Invasive Species Compendium

Detailed coverage of invasive species threatening livelihoods and the environment worldwide

Abstract

Evaluating the spatial and temporal variations of aquatic weeds (Biomass) on Lower Volta River using multi-sensor landsat images and machine learning.

Abstract

Aquatic invasive weeds affect hydrological, ecological, and socio-economic activities on freshwater ecosystems. On the Lower Volta River (LVR) of Ghana, invasive aquatic weeds have been known to be nuisance to fishing, navigation, aquaculture, hydropower production and other agricultural practices in the area. While information on the spatial and temporal distribution of aquatic weeds would be beneficial in improving weed management and control measures on the river, such information is very scanty. Also, these aquatic weeds are also biomass resources, that can be transformed to bioenergy . Thus, this study evaluated the spatial and temporal variations of aquatic weeds on the Lower Volta River, and assessed their potential biomass for bioenergy production. Random Forest (RF) algorithm and Landsat images were used to map the distribution of the weeds in 1975, 2003, and 2020, respectively. Accuracy assessment results showed mean Overall Accuracy (OA) of 83.44% and mean User Accuracy (UA) of 79.24%. The results indicated that as of 1975, aquatic weeds covered only 1495 ha and appeared in some specific locations such as Kpong and Ada. However, by 2003, the weeds had spread to most parts of the river covering 5600 ha, which was an increase of approximately 4-fold within a period of 28 years.

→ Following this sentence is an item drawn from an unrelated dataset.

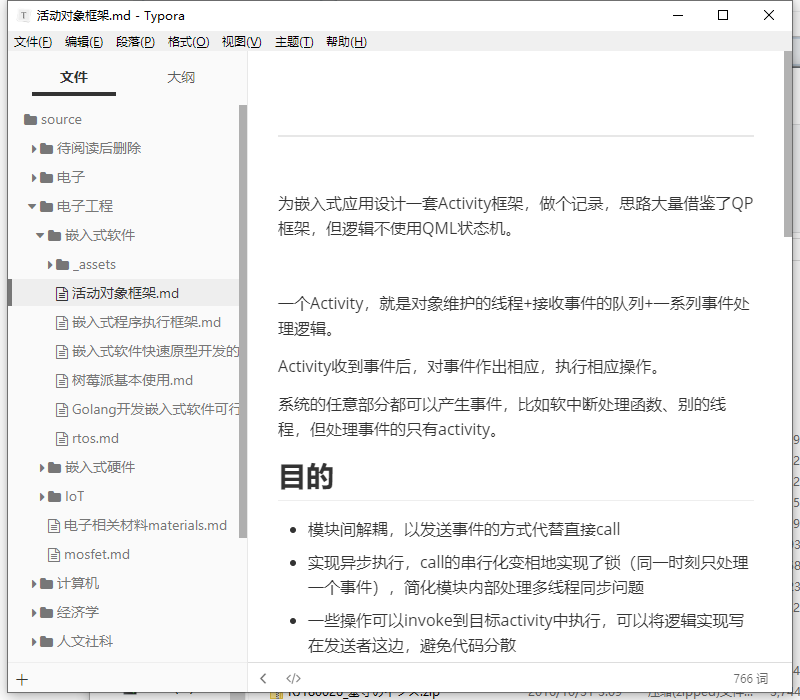
Task: Open 树莓派基本使用.md file
Action: click(132, 381)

The area covered by the weeds, however declined by 1505 ha between 2003 and 2020. Thus, in 2020, water hyacinth covered about 36% of the aquatic weeds relative to 28% in 2003. The results showed that, the quantity of the water hyacinth biomass per unit area was 21.5 kg/m2. This result can also be used as the basis for resource assessment as well as determination of its viability for bioenergy production and strategies for its modern utilisation. The conversion of water hyacinth into bioenergy remains one of the best aquatic weed management strategies that must be adopted in LVR.